Look through the data below, and copy each line that carries the word "folder".
Start of Data section
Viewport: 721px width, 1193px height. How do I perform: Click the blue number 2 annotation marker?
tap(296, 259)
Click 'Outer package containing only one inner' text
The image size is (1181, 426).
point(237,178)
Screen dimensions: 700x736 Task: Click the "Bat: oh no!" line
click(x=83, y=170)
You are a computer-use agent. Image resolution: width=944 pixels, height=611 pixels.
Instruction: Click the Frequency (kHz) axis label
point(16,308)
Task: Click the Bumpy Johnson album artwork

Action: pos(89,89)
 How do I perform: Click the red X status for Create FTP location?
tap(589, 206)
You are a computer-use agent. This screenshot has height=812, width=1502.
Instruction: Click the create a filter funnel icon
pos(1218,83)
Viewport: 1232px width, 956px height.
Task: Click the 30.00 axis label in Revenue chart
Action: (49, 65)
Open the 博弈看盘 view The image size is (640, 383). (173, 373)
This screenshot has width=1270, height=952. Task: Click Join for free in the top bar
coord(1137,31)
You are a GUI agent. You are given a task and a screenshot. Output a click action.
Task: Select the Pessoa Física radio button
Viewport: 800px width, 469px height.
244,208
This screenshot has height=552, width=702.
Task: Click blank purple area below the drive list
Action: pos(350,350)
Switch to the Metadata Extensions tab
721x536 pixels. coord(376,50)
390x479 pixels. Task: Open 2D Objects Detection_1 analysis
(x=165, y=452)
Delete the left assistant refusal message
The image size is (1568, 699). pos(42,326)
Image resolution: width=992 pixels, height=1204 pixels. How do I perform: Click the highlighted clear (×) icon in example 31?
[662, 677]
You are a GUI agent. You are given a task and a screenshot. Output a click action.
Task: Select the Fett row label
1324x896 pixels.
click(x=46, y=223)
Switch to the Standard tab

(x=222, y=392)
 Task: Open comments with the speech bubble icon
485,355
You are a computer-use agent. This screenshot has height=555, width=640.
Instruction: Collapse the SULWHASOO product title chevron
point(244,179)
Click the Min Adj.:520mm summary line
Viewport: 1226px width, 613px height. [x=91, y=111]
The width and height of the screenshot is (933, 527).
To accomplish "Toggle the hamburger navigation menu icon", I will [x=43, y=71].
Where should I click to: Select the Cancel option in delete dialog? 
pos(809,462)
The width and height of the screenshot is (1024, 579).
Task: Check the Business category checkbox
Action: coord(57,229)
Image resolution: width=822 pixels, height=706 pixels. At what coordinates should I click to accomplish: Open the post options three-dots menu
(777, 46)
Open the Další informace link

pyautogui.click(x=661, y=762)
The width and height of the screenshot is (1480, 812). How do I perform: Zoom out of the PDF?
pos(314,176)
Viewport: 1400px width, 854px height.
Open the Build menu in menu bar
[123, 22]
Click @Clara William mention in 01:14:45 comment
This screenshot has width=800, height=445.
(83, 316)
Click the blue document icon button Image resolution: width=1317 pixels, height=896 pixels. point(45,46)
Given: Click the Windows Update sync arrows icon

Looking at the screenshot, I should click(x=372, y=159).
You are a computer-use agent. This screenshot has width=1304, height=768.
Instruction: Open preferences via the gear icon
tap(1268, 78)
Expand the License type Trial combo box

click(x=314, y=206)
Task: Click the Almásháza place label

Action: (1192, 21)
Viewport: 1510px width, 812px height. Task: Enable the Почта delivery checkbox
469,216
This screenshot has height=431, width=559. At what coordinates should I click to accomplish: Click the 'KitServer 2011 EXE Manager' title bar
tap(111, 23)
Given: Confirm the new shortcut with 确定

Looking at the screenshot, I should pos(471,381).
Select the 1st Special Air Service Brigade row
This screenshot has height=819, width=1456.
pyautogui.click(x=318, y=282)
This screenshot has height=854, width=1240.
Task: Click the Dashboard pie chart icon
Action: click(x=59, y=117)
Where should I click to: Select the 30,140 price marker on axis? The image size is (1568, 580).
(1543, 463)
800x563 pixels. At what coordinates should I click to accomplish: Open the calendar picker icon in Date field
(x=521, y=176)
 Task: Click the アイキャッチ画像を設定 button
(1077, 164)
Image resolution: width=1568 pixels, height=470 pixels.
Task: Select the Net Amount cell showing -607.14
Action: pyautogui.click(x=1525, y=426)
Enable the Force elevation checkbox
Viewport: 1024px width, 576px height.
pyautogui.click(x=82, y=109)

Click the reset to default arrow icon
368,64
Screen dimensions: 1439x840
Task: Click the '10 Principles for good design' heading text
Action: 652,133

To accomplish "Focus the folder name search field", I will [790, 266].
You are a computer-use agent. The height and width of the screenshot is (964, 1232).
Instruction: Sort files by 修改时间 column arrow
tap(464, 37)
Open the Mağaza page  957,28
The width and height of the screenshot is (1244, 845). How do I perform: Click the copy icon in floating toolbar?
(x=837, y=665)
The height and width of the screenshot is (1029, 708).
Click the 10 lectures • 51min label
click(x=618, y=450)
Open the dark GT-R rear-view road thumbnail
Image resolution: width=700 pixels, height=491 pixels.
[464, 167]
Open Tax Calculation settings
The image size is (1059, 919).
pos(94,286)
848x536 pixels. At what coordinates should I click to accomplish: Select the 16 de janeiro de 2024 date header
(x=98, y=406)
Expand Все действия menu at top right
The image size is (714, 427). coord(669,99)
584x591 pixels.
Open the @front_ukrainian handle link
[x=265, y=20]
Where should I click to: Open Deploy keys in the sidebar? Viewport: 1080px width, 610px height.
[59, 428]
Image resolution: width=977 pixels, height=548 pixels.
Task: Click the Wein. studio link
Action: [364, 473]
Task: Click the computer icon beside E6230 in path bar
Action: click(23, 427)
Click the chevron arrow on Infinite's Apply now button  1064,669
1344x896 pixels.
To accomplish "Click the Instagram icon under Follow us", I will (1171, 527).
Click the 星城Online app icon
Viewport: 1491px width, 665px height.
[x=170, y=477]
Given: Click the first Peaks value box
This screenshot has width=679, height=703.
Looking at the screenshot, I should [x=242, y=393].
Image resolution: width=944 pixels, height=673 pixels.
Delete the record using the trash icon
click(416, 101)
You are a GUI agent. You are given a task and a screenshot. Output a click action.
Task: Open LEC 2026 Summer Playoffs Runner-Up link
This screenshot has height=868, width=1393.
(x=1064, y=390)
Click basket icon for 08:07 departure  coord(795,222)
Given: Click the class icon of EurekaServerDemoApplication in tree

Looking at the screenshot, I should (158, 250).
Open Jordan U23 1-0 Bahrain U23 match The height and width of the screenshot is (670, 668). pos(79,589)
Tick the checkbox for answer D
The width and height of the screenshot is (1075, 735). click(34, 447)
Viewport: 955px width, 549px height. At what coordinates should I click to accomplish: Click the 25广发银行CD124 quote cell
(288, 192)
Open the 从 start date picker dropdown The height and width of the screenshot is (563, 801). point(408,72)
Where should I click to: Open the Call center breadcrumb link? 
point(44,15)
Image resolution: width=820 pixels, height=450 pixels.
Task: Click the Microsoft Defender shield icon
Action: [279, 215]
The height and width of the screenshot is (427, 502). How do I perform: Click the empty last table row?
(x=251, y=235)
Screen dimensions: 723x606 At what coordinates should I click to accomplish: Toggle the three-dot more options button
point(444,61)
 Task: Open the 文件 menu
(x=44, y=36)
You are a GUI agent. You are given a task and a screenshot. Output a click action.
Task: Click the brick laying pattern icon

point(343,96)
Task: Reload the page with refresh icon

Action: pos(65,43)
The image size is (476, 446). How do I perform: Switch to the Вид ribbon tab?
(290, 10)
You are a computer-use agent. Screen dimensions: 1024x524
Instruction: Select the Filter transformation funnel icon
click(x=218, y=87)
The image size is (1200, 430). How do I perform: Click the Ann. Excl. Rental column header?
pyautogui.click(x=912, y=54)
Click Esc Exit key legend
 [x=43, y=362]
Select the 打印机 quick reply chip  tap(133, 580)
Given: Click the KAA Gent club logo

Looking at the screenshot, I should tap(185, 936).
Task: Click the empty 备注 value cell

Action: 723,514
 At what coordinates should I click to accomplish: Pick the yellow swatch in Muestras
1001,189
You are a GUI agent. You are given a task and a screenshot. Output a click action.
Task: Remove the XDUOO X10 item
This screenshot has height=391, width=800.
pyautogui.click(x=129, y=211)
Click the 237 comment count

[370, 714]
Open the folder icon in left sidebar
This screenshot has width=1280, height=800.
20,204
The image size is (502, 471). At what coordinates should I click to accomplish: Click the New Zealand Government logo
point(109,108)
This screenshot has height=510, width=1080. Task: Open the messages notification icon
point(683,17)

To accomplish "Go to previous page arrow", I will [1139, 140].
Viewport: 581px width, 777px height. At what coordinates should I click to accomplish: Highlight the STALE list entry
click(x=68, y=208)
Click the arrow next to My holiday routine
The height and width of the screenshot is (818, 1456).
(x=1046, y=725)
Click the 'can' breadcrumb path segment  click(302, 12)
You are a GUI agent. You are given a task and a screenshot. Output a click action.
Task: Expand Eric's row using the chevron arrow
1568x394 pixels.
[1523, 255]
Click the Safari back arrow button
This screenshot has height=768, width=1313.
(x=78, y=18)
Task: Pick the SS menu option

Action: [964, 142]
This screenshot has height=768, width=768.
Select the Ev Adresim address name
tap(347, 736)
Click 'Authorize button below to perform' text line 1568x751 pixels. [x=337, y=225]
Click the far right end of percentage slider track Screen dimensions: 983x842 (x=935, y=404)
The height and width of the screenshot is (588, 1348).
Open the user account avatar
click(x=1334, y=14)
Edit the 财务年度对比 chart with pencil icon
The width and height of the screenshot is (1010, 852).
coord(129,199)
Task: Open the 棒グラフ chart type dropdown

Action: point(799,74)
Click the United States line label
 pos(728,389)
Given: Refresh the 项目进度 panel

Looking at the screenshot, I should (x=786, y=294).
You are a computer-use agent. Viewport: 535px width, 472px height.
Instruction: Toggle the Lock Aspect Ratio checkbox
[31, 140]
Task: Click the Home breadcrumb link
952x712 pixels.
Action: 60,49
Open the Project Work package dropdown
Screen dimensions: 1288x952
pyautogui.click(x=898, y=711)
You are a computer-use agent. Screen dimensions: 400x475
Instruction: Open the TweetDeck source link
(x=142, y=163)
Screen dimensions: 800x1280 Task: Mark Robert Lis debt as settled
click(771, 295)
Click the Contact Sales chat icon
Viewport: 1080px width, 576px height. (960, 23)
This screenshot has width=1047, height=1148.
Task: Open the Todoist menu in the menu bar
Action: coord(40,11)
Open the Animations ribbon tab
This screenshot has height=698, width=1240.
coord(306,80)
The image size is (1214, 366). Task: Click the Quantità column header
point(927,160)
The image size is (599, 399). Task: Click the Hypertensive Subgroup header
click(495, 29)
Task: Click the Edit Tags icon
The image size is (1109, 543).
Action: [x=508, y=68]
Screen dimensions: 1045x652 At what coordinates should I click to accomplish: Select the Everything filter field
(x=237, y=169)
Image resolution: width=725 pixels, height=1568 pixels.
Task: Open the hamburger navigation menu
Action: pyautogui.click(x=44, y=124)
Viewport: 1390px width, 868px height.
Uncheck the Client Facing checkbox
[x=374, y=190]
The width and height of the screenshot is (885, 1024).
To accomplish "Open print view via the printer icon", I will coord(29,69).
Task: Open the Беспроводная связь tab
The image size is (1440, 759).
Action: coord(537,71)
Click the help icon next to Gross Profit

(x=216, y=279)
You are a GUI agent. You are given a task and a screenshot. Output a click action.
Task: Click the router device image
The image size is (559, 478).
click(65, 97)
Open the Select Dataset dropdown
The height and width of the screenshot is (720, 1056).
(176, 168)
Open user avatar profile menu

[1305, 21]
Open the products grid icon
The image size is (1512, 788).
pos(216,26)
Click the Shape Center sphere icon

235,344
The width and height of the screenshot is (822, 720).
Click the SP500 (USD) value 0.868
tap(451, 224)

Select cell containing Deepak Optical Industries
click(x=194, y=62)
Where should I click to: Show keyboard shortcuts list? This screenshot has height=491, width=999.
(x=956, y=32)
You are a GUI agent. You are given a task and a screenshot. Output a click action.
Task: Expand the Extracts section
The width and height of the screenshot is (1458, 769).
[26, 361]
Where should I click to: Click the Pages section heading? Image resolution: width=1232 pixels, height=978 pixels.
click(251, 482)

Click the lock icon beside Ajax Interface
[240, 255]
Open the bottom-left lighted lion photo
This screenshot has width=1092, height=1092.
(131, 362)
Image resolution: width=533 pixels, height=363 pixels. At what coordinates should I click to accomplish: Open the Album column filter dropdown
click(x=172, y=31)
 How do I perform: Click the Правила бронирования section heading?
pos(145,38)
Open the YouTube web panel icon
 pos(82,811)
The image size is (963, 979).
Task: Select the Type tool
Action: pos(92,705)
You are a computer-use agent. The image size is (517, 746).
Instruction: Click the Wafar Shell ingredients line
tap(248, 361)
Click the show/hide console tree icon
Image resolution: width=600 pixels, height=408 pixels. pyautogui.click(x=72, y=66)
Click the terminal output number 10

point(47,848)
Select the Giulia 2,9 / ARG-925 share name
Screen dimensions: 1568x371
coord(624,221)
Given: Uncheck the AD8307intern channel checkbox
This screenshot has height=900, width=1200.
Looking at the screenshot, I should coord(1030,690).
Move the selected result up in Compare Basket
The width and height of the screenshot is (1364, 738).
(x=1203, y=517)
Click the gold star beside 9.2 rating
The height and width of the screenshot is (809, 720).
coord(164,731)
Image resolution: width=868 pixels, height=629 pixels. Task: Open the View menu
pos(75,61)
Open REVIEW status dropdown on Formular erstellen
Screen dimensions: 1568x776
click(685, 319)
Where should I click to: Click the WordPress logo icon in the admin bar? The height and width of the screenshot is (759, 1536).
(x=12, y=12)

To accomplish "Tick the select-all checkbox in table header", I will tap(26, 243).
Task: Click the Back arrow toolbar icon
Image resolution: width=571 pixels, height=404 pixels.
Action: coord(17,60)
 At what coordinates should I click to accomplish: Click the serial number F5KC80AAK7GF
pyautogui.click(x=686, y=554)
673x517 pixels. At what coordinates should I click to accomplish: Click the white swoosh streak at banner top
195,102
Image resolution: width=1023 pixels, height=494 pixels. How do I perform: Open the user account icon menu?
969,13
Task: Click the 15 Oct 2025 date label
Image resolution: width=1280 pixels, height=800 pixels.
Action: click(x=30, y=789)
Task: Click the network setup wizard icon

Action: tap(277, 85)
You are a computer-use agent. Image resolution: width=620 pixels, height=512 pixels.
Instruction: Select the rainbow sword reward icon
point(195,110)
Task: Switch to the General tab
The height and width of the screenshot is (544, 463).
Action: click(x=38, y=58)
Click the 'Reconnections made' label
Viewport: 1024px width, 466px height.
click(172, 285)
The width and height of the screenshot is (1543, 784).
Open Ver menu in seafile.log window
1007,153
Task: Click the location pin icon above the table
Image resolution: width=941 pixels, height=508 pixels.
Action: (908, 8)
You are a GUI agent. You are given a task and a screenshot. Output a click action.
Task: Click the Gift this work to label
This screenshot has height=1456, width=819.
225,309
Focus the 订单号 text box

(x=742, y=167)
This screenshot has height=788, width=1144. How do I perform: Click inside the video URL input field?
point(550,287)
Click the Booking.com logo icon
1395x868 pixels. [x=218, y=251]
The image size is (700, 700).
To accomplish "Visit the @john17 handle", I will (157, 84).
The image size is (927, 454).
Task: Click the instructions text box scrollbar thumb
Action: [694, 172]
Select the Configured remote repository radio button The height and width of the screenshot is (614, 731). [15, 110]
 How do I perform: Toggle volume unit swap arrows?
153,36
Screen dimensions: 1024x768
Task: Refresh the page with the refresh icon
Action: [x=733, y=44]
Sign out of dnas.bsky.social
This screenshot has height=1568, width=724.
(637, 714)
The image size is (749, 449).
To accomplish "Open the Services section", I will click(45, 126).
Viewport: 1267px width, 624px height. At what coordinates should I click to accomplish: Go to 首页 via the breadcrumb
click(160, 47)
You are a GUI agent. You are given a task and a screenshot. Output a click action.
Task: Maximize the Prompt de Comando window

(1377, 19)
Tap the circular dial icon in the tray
End of Data section
> Task output
To accomplish "Focus the folder name search field", I will [790, 266].
Open the folder icon in left sidebar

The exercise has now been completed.